Hope this is of some help.

Cheers - Neil :D

Craig Lawson
4th Mar 2003, 10:47 AM
Thanks Neil
In a very old woodwork text from my school days (over 25 years ago, I shall stop counting soon) three woods it mentioned were Queensland Kauri, Hoop Pine and something called Silver Beech.
What do you think of these?
I've got some Blackwood, so that's possible. But a light coloured wood would be better.
Clear pine? I've not heard of it by that name is there another name for it?
Thanks for your help

4th Mar 2003, 11:48 AM
G'day Craig - They all sound good to me, however I have just been through the big book of Aussie woods and can find no listing for Silver Beech, there is a Silver Birch maybe it is an age old type.

The Qld Kauri might now be hard to get. It certainly is down here in Vic.

Clear pine is just really good clear grade pinus (no Knots or other blemishes & dead straight grain)

The blackwood like many timbers is rich in tannin and may discolour dramatically when it comes in contact with some foods and liquids, especially some sauces that may contain acids like lemon or vinegar.

Whitewoods like pine usually aren't effected as they have very little tannin in them. However oak and similar species have a very high tannin content.

The Qld Kauri (Kauri Pine) and Hoop Pine should work well. The last Qld Kauri I used had really sickly sweet dust when it was sanded definitely not very nice. Use a good dust protection if sanding this stuff mechanically.

Hope this helps a bit more.

Cheers Neil:)

Craig Lawson
4th Mar 2003, 11:56 AM
Who said there isn't a god!
Thanks. I only hope i can be as useful for some other poor bugger in the future.

Harry II
4th Mar 2003, 08:50 PM
Just a thought. How about the "fruitwoods"; apple, cherries, apricot etc? Cedar varieties?[B]Just a thought.[B] Just a thought.
WOW look at all these NEW buttonsWOW WOW look at all these look at all these look at all these NEW NEW buttons :D ;) :D

OK I won't do it anymore, promise.

5th Mar 2003, 10:14 AM
Apple is lovely stuff although inclined to splitting, pearwood is beautiful to carve and turn especially Manchurian Pear if you can get some, most of the citrus trees are also very nice white to cream coloured woods also prone a little to splitting during drying. Apricot, peach, almond all very similar with beautiful figuring and tight grain, in the light to dark honey colour range. Plum also us very nice with colours from pure white through to olive green, also prone to splitting and warping.

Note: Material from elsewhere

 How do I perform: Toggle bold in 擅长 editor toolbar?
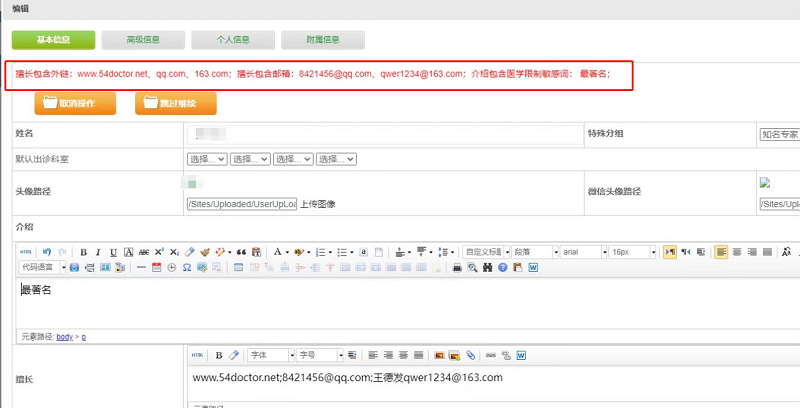[219, 355]
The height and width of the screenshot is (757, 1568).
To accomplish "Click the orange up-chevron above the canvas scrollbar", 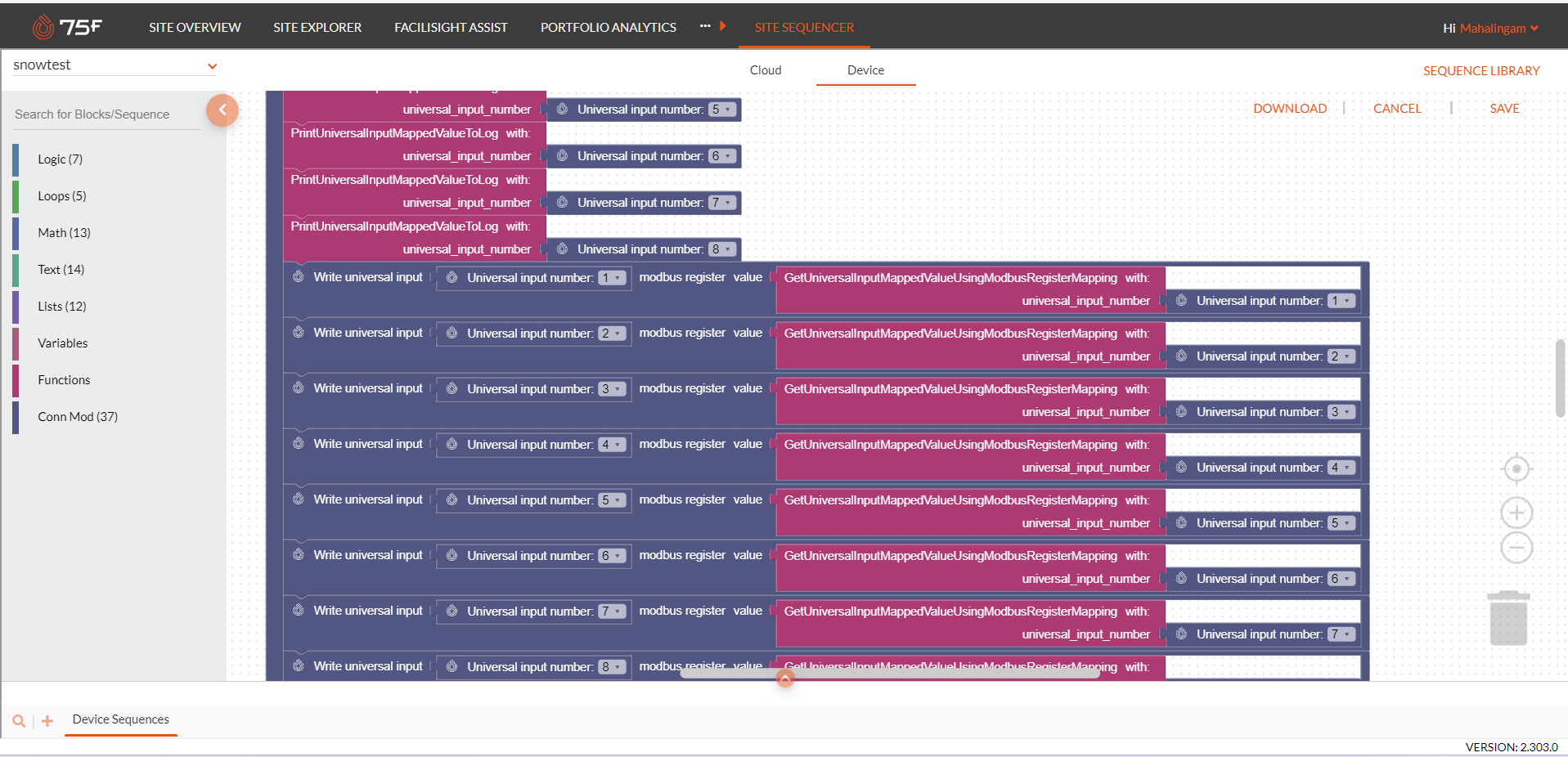I will coord(784,678).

Most fruit trees are reasonably high in tannin so discolouring could be a problem. I don't know about the toxicity of fruit woods but would think that most would be safe. If cattle are happy to eat the leaves or chew on the bark then you should think the timber to be reasonably oaky doaky.

I would avoid all cedars (red & white) because most are very fragrant and will taint food.